WORK INSTRUCTIONS → Below are the records; return every line from the one that contains "Click the single B segment of part number" to the last, exactly, skipping the pictures.

[Collected data]
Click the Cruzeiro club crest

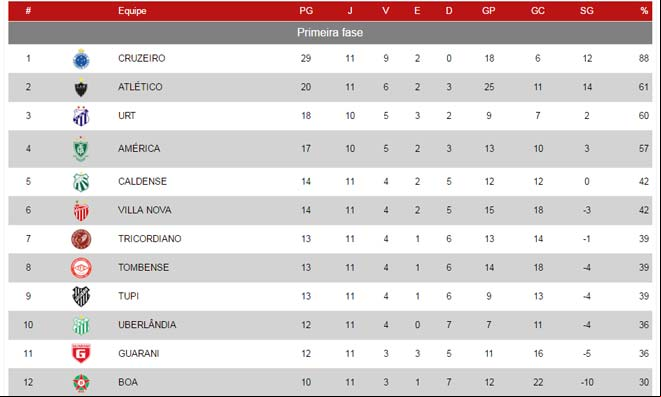click(x=81, y=59)
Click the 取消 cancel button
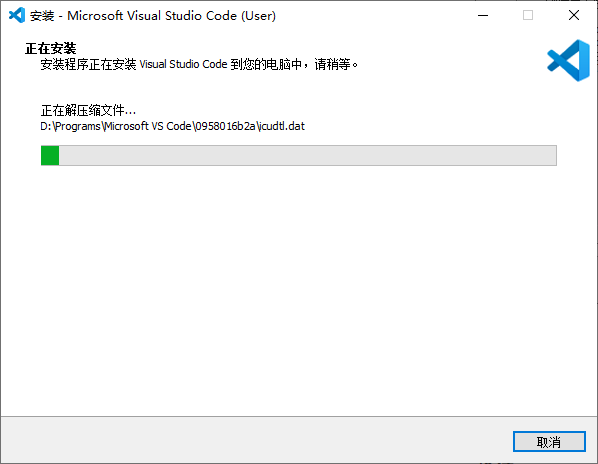 pyautogui.click(x=549, y=442)
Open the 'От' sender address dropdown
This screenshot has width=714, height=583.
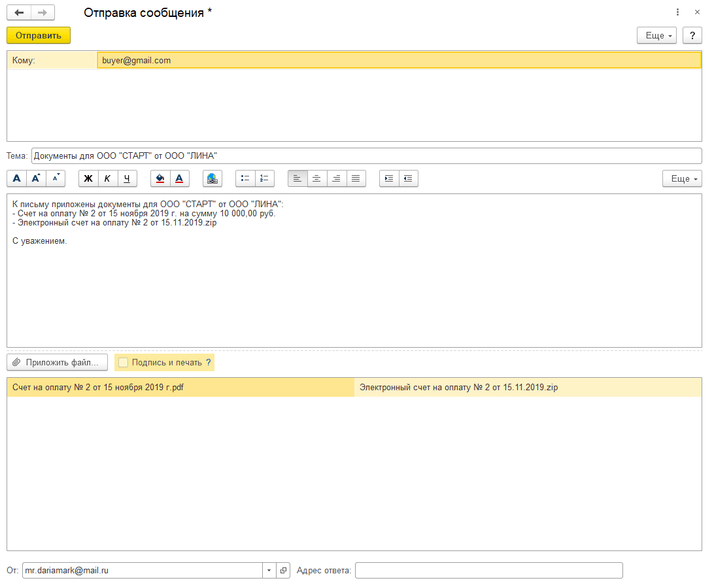tap(268, 570)
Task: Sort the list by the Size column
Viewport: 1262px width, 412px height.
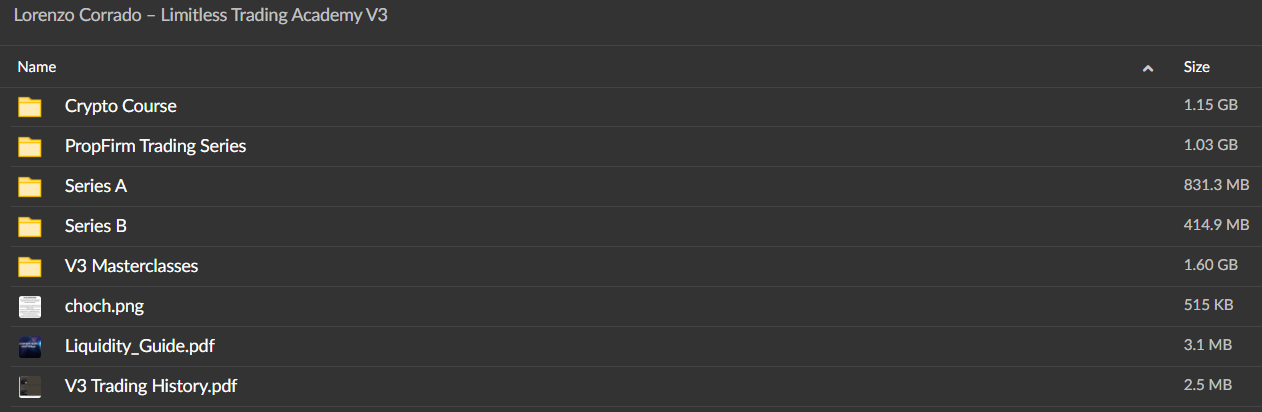Action: click(x=1197, y=67)
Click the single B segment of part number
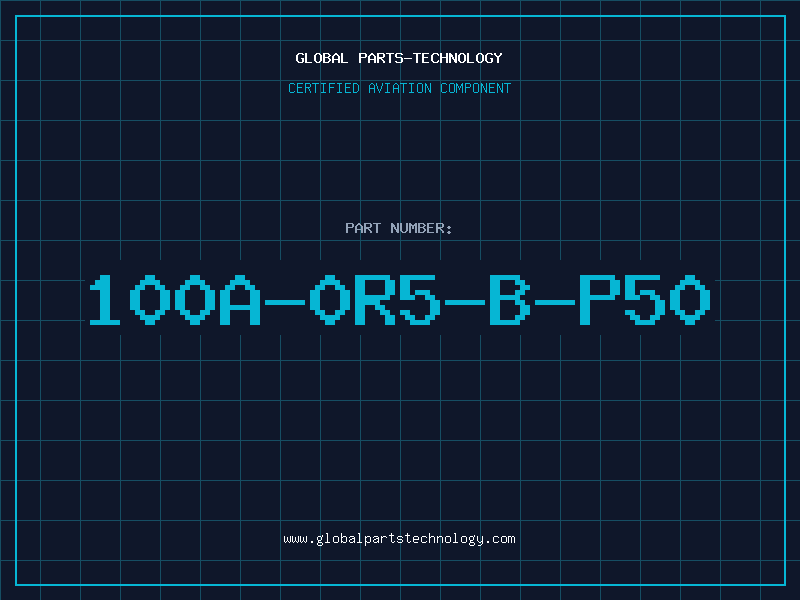The height and width of the screenshot is (600, 800). [510, 300]

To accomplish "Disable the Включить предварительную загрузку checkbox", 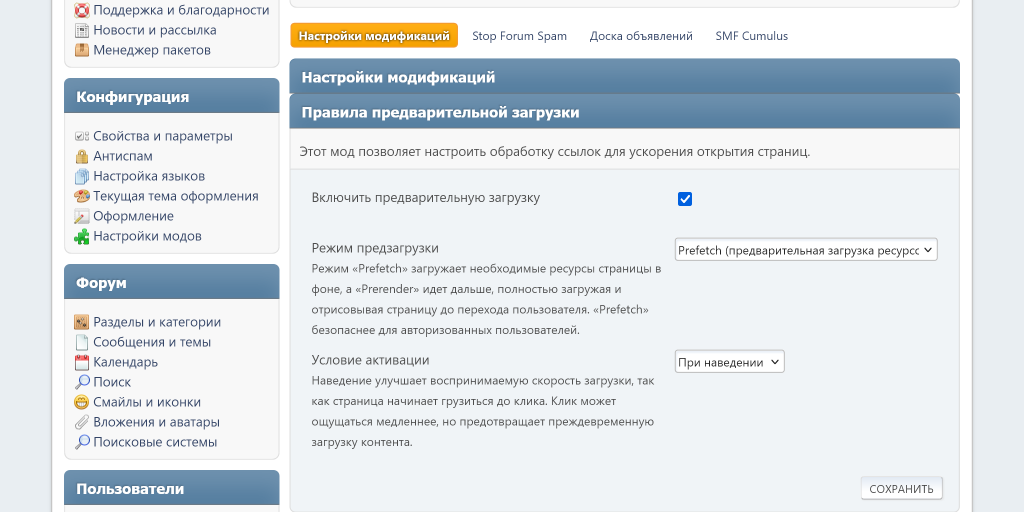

OUTPUT FOR THIS EXERCISE →
Click the single B segment of part number
The height and width of the screenshot is (600, 800). [510, 300]

To accomplish "Disable the Включить предварительную загрузку checkbox", 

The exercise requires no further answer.